Bei der ersten Tarifrunde zwischen den Gewerkschaften und dem Öffentlichen Arbeitgeber war ein Konsens nicht zu erwarten. Ein Einkommensplus von acht Prozent fordern die Beamten. Für die Arbeitgeber nicht nachvollziehbar.

Der Öffentliche Dienst in Deutschland steht vor einer harten Tarifrunde. Zum Auftakt der Verhandlungen für die 1,3 Millionen Angestellten von Bund und Kommunen beharrten die Gewerkschaften heute in Potsdam auf deutlichen Einkommenserhöhungen mit einem Plus von acht Prozent, mindestens aber 200 Euro. Die öffentlichen Arbeitgeber wiesen dies als nicht verhandelbar zurück. Die Gewerkschaften ver.di und die Tarifunion des Beamtenbundes dbb haben schon mehrfach deutlich gemacht, dass sie bereit sind, für ihre Forderungen auch zu streiken. Dies könnte dann die Müllabfuhr und auch den Personennahverkehr lahmlegen.

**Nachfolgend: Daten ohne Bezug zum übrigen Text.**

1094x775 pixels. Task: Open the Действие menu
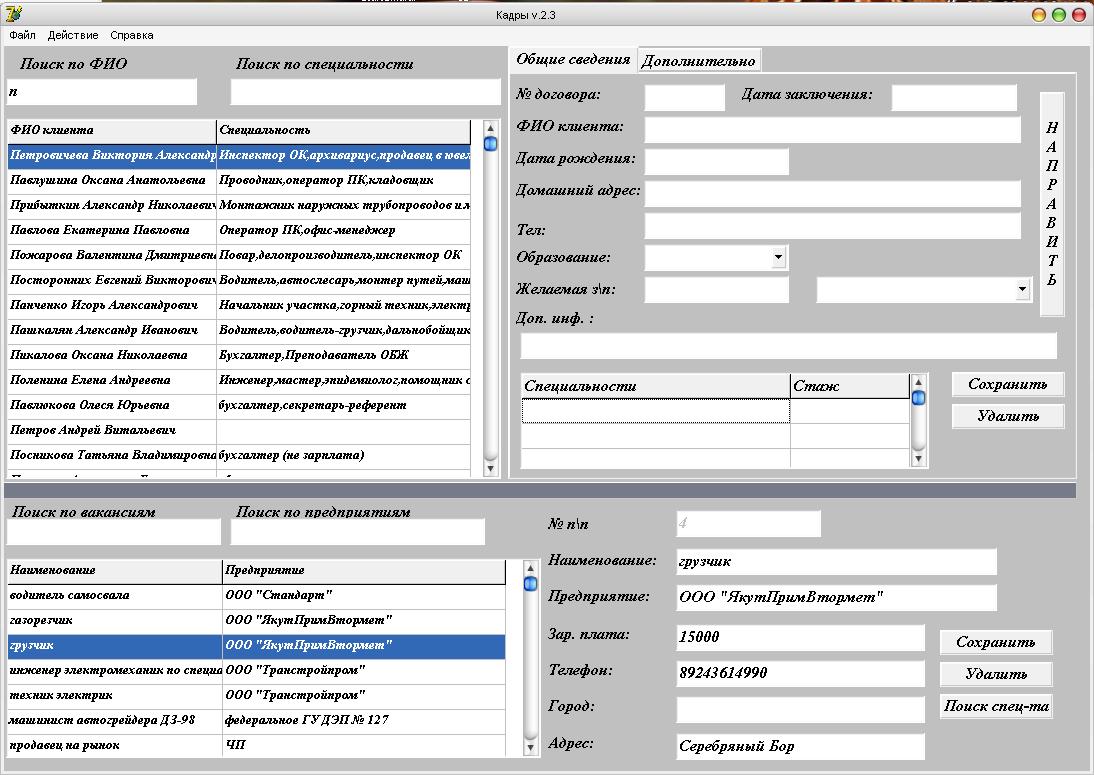click(x=72, y=35)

Der ver.di-Vorsitzende Frank Bsirske sagte unmittelbar vor Beginn der Runde: "Wir werden mit Nachdruck verhandeln." Die Stimmung in den Betrieben sei brisant und explosiv. Die Leute hätten die Nase voll. Der Vorsitzende der dbb Tarifunion, Frank Stöhr, unterstrich: Nach drei Jahren ohne lineare Erhöhung ist unsere Forderung nach acht Prozent ausgesprochen bescheiden.“ Unterstützung erhielten die Gewerkschaften von SPD-, aber auch CDU-Politikern. Der Verhandlungsführer der Arbeitgeber, Bundesinnenminister Wolfgang Schäuble (CDU), wies indes die Forderungen mit Verweis auf die Haushaltslage von Bund und Kommunen zurück. "Wir brauchen eine verhandlungsfähige Forderung, dann können wir auch ein verhandlungsfähiges Angebot vorlegen." Zugleich betonte Schäuble, dass die Arbeitgeber auf alle Fälle auch ein Anpassung der Arbeitszeiten erreichen wollten.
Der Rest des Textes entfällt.